DESCRIPTION OF THE TASK - Report how many lines of the material below contain the string "dropdown", matching case exactly, and give only that number.

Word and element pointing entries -
▽

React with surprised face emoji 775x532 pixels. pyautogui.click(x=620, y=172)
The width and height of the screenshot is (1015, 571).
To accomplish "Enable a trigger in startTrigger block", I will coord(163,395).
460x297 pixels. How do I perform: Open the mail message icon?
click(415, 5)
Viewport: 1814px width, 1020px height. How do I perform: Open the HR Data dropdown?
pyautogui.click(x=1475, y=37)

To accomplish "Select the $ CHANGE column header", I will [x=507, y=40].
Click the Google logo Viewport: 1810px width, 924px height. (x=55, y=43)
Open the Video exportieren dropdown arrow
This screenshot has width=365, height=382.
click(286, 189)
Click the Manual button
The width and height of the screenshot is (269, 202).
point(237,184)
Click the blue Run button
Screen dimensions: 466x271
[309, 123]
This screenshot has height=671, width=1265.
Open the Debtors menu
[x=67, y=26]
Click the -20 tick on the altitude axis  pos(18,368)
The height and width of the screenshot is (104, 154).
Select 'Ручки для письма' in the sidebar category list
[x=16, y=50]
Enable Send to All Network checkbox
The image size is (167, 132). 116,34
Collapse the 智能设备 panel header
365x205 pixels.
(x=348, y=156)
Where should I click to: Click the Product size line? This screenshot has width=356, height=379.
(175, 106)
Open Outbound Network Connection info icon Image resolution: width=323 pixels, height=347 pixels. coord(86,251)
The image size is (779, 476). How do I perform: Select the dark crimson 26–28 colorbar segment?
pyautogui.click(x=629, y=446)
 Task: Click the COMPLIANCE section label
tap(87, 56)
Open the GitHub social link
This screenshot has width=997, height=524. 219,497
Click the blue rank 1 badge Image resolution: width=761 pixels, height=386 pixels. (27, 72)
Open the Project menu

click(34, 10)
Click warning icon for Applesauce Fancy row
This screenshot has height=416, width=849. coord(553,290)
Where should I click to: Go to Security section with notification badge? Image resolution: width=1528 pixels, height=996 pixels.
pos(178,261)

△

CORRECT OUTPUT - 2